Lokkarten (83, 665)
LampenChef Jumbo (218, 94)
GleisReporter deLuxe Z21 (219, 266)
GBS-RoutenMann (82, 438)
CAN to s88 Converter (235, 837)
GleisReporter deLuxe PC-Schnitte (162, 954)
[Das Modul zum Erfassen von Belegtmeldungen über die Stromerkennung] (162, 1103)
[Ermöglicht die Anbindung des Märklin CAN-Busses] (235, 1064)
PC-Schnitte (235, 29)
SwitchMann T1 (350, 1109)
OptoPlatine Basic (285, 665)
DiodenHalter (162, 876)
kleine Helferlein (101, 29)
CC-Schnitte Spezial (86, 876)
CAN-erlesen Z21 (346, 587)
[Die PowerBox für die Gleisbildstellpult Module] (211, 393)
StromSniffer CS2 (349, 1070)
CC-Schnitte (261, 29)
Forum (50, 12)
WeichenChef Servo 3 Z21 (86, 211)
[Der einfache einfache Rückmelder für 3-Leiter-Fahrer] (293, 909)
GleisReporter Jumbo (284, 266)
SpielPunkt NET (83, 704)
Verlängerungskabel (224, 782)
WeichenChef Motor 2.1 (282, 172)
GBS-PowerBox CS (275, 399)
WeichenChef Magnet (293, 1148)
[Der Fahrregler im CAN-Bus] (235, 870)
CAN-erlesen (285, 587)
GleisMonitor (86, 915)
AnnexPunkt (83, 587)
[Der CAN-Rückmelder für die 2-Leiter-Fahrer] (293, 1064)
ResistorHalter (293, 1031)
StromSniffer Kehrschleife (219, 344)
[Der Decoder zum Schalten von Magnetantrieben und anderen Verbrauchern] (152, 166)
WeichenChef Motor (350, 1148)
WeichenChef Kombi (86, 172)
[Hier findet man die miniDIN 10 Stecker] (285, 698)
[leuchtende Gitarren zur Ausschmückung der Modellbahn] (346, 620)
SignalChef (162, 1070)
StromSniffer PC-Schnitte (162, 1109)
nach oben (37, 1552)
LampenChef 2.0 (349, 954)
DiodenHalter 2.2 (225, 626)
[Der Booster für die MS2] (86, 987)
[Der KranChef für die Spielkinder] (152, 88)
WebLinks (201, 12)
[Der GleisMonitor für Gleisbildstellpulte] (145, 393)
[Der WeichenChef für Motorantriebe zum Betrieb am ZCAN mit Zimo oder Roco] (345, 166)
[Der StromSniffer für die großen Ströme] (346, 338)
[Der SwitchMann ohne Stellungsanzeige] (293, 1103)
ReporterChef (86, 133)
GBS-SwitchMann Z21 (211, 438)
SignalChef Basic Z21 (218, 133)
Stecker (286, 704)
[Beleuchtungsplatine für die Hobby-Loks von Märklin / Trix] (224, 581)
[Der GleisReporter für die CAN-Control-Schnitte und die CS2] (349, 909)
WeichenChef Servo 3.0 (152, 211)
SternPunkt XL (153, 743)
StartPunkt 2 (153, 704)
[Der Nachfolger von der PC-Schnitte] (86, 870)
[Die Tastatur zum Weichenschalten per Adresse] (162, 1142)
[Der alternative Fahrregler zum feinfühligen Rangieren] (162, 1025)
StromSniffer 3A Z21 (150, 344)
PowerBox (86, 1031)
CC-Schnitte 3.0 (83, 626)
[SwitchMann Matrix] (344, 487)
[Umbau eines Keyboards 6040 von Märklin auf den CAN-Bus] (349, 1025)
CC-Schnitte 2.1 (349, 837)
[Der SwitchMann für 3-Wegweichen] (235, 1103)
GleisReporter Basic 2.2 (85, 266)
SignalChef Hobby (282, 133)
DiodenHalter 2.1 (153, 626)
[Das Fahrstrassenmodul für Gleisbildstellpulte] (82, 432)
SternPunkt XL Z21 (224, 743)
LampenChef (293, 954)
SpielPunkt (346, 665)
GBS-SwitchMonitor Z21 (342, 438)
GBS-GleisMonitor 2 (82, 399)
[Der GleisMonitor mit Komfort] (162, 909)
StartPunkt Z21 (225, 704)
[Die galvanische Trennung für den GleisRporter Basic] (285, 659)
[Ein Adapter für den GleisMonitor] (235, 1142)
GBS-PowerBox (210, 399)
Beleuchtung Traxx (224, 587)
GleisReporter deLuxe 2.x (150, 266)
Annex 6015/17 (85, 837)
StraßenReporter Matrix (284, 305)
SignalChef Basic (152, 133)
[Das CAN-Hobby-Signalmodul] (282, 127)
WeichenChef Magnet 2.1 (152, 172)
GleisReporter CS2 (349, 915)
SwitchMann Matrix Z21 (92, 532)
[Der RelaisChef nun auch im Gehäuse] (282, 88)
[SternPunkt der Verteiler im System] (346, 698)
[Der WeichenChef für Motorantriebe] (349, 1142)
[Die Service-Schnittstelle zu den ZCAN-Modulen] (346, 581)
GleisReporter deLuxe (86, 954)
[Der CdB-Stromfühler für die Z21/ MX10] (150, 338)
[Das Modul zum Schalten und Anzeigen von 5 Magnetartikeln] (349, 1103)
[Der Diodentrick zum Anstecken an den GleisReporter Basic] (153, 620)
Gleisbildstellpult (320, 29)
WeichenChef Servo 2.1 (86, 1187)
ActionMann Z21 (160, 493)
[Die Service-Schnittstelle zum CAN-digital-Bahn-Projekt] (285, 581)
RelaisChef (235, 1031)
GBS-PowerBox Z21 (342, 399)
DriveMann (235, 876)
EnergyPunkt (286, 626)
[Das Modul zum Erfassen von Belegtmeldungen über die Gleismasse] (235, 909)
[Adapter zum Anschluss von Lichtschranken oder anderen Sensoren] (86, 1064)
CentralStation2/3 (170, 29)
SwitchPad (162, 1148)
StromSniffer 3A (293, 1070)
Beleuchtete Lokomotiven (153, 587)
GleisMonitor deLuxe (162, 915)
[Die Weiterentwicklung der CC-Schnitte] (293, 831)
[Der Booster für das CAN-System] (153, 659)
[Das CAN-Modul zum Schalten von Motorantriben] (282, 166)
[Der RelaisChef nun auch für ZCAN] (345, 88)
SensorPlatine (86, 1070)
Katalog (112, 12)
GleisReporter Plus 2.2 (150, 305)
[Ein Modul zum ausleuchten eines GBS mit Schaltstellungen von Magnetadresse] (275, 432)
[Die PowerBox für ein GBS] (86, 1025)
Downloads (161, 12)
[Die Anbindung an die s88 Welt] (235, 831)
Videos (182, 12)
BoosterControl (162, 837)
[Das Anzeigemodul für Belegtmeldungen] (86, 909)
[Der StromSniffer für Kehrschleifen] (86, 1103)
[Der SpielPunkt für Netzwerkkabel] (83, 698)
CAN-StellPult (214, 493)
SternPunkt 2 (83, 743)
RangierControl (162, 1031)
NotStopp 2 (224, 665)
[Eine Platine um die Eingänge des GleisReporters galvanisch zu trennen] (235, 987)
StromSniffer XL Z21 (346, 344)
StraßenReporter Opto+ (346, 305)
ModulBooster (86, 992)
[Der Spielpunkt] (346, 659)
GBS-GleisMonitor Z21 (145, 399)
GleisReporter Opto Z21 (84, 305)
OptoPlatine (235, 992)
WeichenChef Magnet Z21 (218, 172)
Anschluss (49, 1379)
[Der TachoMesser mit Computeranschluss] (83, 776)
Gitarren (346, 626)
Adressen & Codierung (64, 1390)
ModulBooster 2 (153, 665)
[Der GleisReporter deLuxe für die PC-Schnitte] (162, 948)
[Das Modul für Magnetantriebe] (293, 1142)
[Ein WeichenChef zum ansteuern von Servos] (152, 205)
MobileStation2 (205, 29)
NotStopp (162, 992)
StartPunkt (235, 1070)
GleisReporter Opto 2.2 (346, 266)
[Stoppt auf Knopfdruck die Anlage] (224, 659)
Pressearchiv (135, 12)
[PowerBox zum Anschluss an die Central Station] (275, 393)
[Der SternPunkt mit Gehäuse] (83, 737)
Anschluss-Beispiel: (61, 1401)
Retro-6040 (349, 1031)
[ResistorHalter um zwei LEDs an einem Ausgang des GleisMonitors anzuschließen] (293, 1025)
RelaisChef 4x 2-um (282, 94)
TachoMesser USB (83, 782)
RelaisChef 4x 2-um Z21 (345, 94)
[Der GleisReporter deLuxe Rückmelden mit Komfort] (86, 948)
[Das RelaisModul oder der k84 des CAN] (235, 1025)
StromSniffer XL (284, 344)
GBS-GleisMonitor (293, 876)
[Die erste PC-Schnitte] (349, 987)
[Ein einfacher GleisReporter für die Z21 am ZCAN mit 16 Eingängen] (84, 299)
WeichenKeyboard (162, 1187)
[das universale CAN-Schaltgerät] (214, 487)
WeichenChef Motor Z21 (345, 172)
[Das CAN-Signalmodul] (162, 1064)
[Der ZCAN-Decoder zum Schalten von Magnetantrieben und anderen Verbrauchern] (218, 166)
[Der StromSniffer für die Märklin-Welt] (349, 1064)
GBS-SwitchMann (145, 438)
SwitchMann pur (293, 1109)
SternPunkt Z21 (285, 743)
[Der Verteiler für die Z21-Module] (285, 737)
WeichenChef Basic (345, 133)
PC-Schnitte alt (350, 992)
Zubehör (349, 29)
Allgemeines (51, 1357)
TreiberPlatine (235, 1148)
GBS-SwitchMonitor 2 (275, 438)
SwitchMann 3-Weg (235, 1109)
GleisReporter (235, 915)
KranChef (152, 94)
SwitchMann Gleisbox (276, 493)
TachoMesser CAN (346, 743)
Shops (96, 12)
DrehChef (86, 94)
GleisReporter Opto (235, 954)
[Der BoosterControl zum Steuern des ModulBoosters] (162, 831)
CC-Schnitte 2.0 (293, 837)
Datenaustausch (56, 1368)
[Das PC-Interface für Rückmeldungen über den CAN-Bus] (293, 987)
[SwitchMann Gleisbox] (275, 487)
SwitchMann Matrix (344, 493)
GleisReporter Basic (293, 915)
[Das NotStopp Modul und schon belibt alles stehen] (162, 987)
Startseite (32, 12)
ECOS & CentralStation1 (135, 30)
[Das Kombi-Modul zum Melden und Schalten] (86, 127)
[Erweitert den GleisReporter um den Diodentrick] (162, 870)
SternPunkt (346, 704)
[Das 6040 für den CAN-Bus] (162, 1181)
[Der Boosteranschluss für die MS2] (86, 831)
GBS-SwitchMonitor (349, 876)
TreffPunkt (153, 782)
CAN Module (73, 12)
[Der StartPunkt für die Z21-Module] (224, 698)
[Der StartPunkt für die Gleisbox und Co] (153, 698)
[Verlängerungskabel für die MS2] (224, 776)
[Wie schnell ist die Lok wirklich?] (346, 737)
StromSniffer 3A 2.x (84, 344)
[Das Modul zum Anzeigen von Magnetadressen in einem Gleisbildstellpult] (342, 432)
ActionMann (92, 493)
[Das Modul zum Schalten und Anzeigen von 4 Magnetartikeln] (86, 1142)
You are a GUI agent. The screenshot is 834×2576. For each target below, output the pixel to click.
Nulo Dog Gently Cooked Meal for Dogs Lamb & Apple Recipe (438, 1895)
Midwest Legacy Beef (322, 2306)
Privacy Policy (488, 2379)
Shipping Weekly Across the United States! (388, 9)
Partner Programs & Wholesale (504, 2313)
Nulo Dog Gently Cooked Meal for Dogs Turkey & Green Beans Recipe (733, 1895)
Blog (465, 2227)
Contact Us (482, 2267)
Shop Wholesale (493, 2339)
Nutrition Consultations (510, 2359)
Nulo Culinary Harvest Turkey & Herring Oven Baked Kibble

########

**TASK DIRECTIONS:**
The lines to extract from the data above begin with the line containing "Beleuchtete Lokomotiven (153, 587)" and end with the line containing "Downloads (161, 12)". Extract them exactly, including both.

**SOLUTION FOR THIS EXERCISE:**
Beleuchtete Lokomotiven (153, 587)
GleisMonitor deLuxe (162, 915)
[Die Weiterentwicklung der CC-Schnitte] (293, 831)
[Der Booster für das CAN-System] (153, 659)
[Das CAN-Modul zum Schalten von Motorantriben] (282, 166)
[Der RelaisChef nun auch für ZCAN] (345, 88)
SensorPlatine (86, 1070)
Katalog (112, 12)
GleisReporter Plus 2.2 (150, 305)
[Ein Modul zum ausleuchten eines GBS mit Schaltstellungen von Magnetadresse] (275, 432)
[Die PowerBox für ein GBS] (86, 1025)
Downloads (161, 12)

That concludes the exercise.